Quantile regression allows you to fit a traditional, interpretable, linear model to different percentiles of your training data, allowing you to find different sets of variables with different parameters for modeling different behaviors across a customer market or portfolio of accounts. It probably makes sense to model low-value customers with different variables and different parameter values from those of high-value customers, and quantile regression provides a statistical framework for doing so.

Do alternative regression techniques provide global or local interpretability?

Alternative regression techniques often produce globally interpretable linear, monotonic functions that can be interpreted using coefficient values or other traditional regression measures and statistics.

What are the complexity of alternative regression functions?

Alternative regression functions are generally linear, monotonic functions.

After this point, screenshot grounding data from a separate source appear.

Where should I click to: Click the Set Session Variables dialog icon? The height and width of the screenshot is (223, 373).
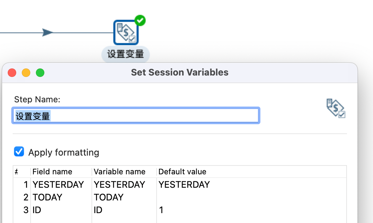coord(336,108)
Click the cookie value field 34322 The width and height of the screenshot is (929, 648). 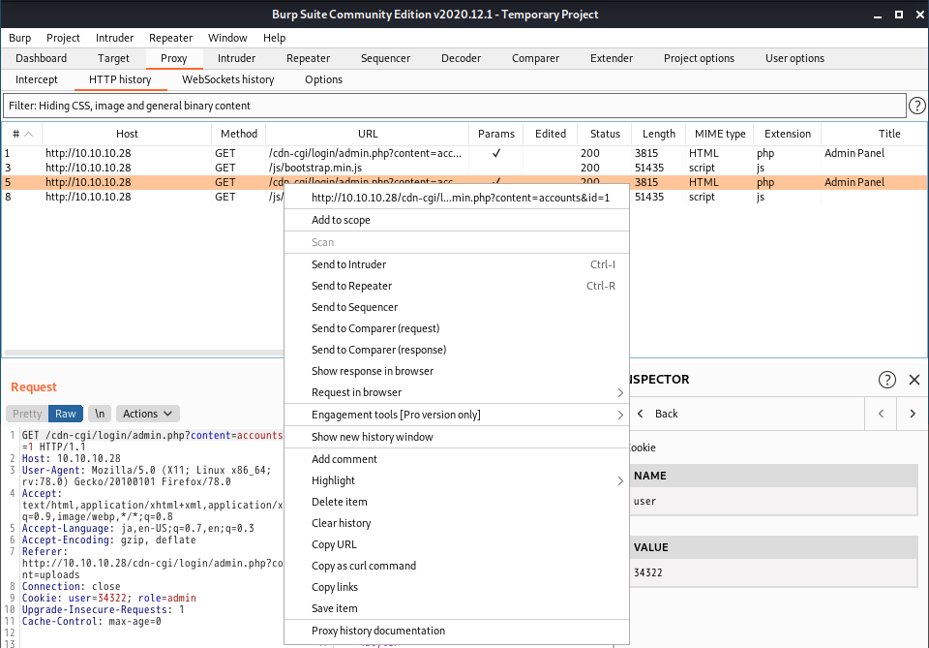(x=772, y=572)
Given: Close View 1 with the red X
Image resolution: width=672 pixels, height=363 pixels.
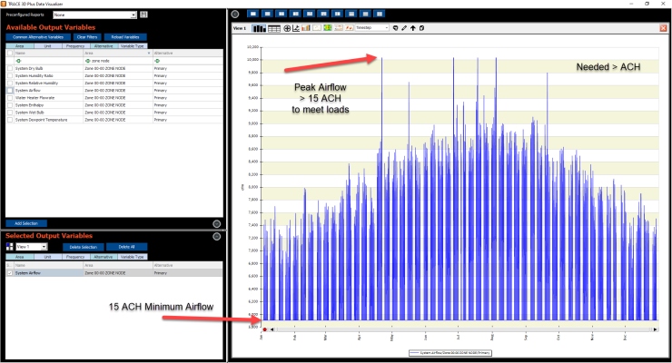Looking at the screenshot, I should click(663, 28).
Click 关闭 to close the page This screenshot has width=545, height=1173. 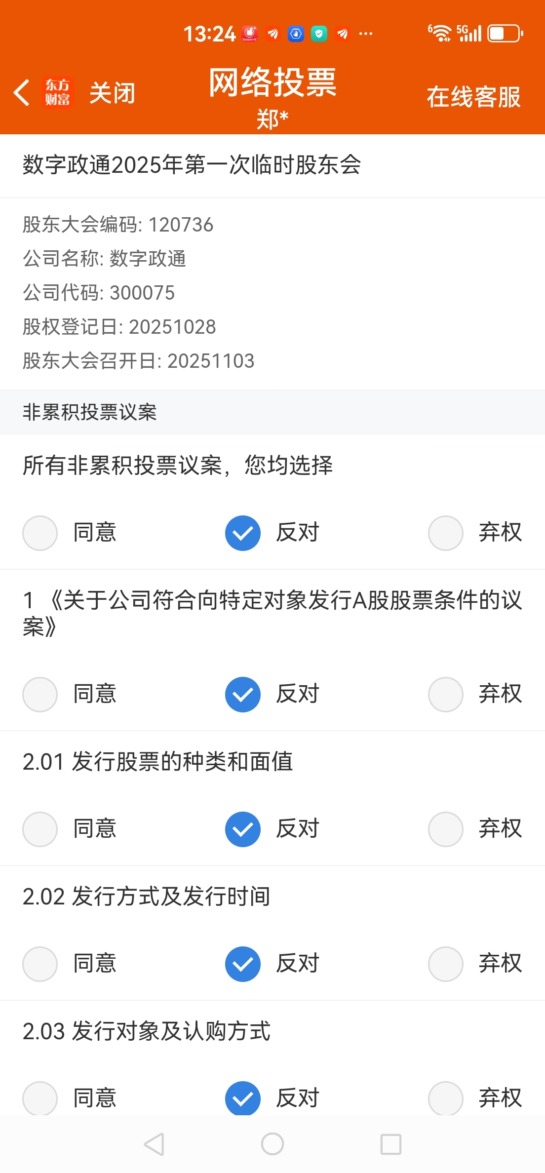(x=112, y=93)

However, GAM approaches can create quite complex nonlinear functions.

How do alternative regression techniques enhance understanding?

It’s quite possible that the lessened assumption burden, the ability to select variables without potentially problematic multiple statistical significance tests, the ability to incorporate important but correlated predictors, the ability to fit nonlinear phenomena, or the ability to fit different quantiles of the data’s conditional distribution (and not just the mean of the conditional distribution) could lead to more accurate understanding of modeled phenomena.

How do alternative regression techniques enhance trust?

Basically, these techniques are trusted linear models, but used in new and different ways. Trust could be increased further if these techniques lead to more accurate results for your application.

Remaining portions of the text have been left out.